Политика выбила меня из фандоринского седла
— Биография Григория Чхартишвили в общих чертах известна. В своем блоге вы описали Анну Борисову: «Образованная дама, которая вошла в возраст свободы». Как бы вы описали Бориса Акунина и Анатолия Брусникина?
— Акунин — беллетрист, которому хочется попробовать себя в более тяжеловесных жанрах, из-за чего отчасти возникла «Анна Борисова». Анатолий Брусникин работал в одном из подмосковных исторических музеев, пока не разбогател на успехе романа «Девятный Спас». Потом стал жить в свое удовольствие, деля время между научной работой «для себя» и сочинением исторических романов. Счастливый человек, по-моему.
— Чем автор-женщина отличается от автора-мужчины?

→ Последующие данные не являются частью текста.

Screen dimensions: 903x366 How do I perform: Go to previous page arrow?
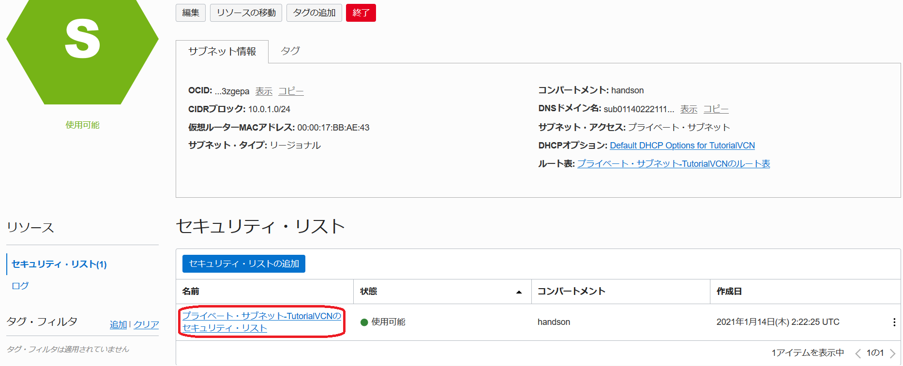pyautogui.click(x=858, y=353)
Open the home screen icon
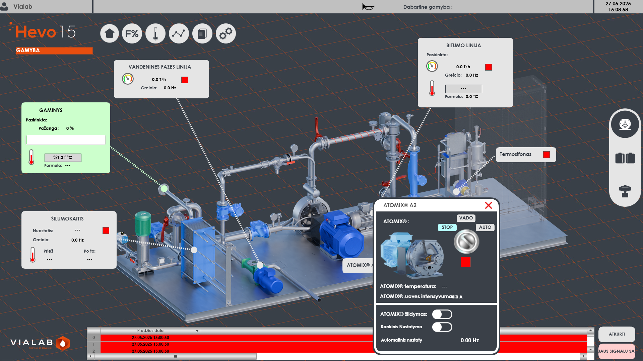643x361 pixels. click(x=110, y=34)
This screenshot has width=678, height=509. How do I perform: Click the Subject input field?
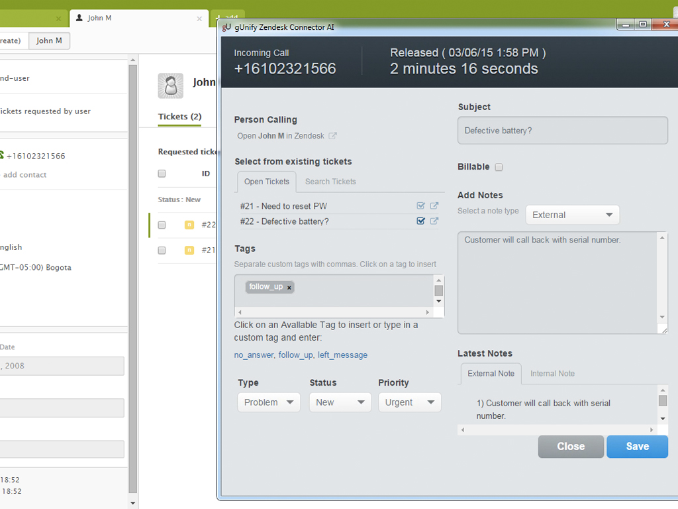[562, 131]
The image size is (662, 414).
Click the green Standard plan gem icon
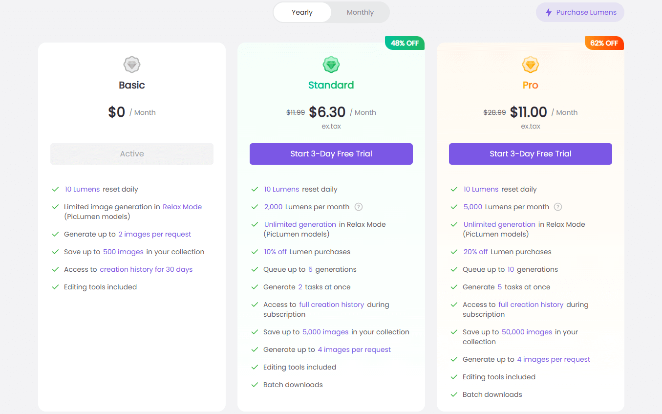click(x=331, y=65)
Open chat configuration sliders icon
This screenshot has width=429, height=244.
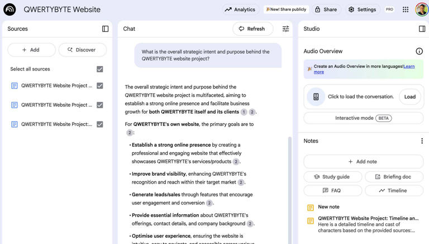point(285,29)
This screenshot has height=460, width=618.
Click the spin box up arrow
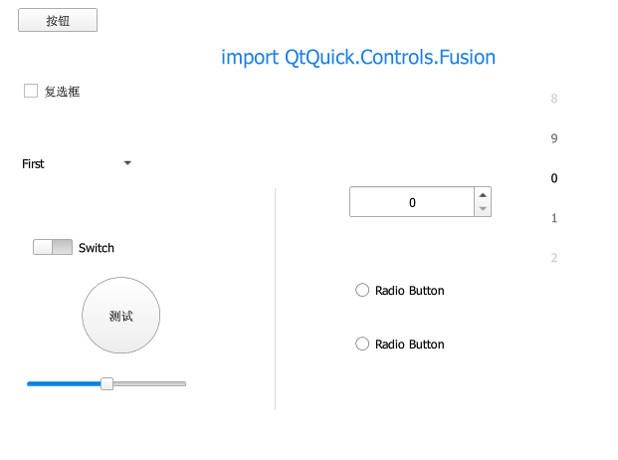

— Я не женщина и никогда ею не стану, поэтому мои представления о женском психологическом устройстве — очередная беллетристика. Скорее всего, «женский стиль письма» я себе выдумал. Гендерные признаки у этого стиля следующие. Во-первых, дискретность повествования, то есть перескакивание с одного на другое из-за принципиально иных взаимоотношений со временем. Во-вторых, приоритет частного над общим и детали над целым. В-третьих, гораздо меньший, чем у мужчин, романтизм. В-четвертых, гораздо большая сентиментальность. Ну и еще некоторые менее радикальные вещи.
— Среди известных писателей многие пытались повторить свой успех, начиная писать под псевдонимом. Как правило, это не удается. Почему?
— Всякий большой успех на книжном рынке — счастливое сочетание факторов. Мало написать хорошую книгу, мало обзавестись хорошим издателем. Тут есть еще некая мистика, расположение светил. Мировые издатели до сих пор не могут толком объяснить фантастический успех «Кода да Винчи». В истории с Брусникиным мне, в частности, хотелось сконструировать новый бренд идеальным образом — без расчета на удачу и светила. Результат неплохой: 850 тысяч экземпляров без всякого «акунинства». А теперь, я полагаю, многие из моих всегдашних читателей присоединятся к этому числу. Но это уже к издательскому эксперименту отношения иметь не будет.
— Почему давно ничего не пишет Григорий Чхартишвили?
— Пишет. Как раз сейчас, когда политические события выбили меня из фандоринского седла. События «к суровой прозе клонят».
— Возможно ли, что Чхартишвили в последнее время будет все больше занят общественными делами?
— Боюсь, мне никуда от этого не деться. Нас таких, временно «выбитых из седла», много и с каждым днем становится все больше. Нормально, по-моему.
— Есть требования, сформулированные после митингов. Какие из них могут быть выполнены?
— Все. И в еще большем объеме. Но не сразу.